== What you are asked to do ==
Please rewrite the stretch of the listing from its start through the line containing "[x=458, y=319]", both ends included, keeping every line. Multiply each coordinate in the answers by 0.75 and round to whole numbers, with halves going up; leave all other numbers as they are.

>> Start Dataset rows

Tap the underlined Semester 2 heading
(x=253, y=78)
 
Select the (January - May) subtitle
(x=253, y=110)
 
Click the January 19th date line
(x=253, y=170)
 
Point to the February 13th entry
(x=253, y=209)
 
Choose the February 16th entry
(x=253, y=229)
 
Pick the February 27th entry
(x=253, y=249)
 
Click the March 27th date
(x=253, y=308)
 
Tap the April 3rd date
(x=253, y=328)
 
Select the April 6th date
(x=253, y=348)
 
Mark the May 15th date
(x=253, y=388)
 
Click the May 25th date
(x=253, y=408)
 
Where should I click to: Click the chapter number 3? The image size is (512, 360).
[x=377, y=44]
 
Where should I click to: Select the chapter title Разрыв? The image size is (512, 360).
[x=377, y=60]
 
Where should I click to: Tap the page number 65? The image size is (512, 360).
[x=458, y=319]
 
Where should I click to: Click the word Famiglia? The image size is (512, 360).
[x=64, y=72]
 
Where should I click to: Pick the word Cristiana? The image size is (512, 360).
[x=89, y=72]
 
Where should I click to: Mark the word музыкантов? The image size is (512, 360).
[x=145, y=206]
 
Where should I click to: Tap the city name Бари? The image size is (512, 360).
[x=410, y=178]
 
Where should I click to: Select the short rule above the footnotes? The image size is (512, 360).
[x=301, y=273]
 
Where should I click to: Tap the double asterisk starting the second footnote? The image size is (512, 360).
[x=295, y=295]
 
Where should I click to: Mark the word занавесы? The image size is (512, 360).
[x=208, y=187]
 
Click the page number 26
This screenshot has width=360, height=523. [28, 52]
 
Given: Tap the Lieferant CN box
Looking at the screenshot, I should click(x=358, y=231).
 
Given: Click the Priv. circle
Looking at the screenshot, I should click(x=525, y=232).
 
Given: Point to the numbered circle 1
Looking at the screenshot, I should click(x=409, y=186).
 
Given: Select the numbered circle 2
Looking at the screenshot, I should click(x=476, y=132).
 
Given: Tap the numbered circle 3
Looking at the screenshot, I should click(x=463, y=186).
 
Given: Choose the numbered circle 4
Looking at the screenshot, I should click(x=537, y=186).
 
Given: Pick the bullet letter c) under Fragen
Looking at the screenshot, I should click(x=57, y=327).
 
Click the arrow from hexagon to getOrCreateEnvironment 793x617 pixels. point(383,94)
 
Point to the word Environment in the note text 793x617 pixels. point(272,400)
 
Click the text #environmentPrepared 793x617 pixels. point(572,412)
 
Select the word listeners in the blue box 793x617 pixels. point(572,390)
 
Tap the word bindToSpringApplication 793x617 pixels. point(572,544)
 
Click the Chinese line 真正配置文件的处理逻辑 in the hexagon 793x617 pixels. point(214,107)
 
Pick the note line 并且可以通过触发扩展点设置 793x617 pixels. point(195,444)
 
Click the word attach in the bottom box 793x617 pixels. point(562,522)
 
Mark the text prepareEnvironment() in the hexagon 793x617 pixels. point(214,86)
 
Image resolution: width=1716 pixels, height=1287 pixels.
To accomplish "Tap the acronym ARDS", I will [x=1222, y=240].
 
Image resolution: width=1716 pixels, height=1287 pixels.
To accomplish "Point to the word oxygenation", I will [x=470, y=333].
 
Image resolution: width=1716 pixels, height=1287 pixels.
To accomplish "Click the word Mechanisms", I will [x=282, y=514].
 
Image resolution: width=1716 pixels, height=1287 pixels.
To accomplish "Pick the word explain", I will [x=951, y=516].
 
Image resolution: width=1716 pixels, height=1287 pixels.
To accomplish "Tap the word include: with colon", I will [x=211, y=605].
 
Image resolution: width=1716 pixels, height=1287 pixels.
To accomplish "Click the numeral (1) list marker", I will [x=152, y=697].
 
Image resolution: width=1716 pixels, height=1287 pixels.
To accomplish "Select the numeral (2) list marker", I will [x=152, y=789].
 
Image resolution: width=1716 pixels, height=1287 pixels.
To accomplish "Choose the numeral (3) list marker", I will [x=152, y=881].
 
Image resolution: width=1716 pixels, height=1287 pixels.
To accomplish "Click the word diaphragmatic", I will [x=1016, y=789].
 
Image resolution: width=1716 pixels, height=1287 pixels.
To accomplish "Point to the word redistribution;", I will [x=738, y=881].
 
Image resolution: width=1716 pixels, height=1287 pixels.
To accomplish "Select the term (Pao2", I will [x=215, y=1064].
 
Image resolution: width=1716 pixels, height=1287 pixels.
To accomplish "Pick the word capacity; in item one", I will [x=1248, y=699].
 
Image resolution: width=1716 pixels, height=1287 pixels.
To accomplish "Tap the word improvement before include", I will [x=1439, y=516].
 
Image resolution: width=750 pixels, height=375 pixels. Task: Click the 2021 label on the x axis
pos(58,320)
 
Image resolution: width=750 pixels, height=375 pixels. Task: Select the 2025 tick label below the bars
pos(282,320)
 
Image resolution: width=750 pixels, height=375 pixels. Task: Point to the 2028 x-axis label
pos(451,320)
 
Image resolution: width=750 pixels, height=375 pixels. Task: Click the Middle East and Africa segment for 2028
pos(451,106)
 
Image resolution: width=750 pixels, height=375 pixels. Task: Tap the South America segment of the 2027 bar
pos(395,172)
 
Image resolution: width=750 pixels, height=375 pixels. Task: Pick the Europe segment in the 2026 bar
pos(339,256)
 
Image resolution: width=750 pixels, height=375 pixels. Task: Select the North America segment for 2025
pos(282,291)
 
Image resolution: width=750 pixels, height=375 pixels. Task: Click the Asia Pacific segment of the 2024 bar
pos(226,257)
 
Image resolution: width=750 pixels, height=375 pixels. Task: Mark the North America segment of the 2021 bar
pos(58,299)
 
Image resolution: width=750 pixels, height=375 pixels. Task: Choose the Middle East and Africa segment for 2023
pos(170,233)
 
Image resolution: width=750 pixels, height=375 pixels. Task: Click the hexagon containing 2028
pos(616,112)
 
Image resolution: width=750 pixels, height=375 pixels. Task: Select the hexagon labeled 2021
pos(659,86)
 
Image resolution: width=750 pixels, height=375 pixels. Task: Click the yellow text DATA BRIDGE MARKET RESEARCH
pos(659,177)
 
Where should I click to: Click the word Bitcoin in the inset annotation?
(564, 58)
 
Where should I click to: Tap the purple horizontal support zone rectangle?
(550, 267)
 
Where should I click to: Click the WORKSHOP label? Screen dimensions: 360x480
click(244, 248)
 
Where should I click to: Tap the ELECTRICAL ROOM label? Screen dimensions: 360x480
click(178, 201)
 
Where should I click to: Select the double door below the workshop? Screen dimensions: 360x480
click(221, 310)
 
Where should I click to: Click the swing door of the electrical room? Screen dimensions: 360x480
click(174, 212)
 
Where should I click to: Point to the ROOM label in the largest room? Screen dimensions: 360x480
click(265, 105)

>> End Dataset rows

== Finished exercise ==
Tap the underlined Semester 2 heading
(x=190, y=59)
 
Select the (January - May) subtitle
(x=190, y=83)
 
Click the January 19th date line
(x=190, y=128)
 
Point to the February 13th entry
(x=190, y=157)
 
Choose the February 16th entry
(x=190, y=172)
 
Pick the February 27th entry
(x=190, y=187)
 
Click the March 27th date
(x=190, y=231)
 
Tap the April 3rd date
(x=190, y=246)
 
Select the April 6th date
(x=190, y=261)
 
Mark the May 15th date
(x=190, y=291)
 
Click the May 25th date
(x=190, y=306)
 
Where should I click to: Click the chapter number 3? The image size is (512, 360).
[x=283, y=33]
 
Where should I click to: Select the chapter title Разрыв? The image size is (512, 360).
[x=283, y=45]
 
Where should I click to: Tap the page number 65? The image size is (512, 360).
[x=344, y=239]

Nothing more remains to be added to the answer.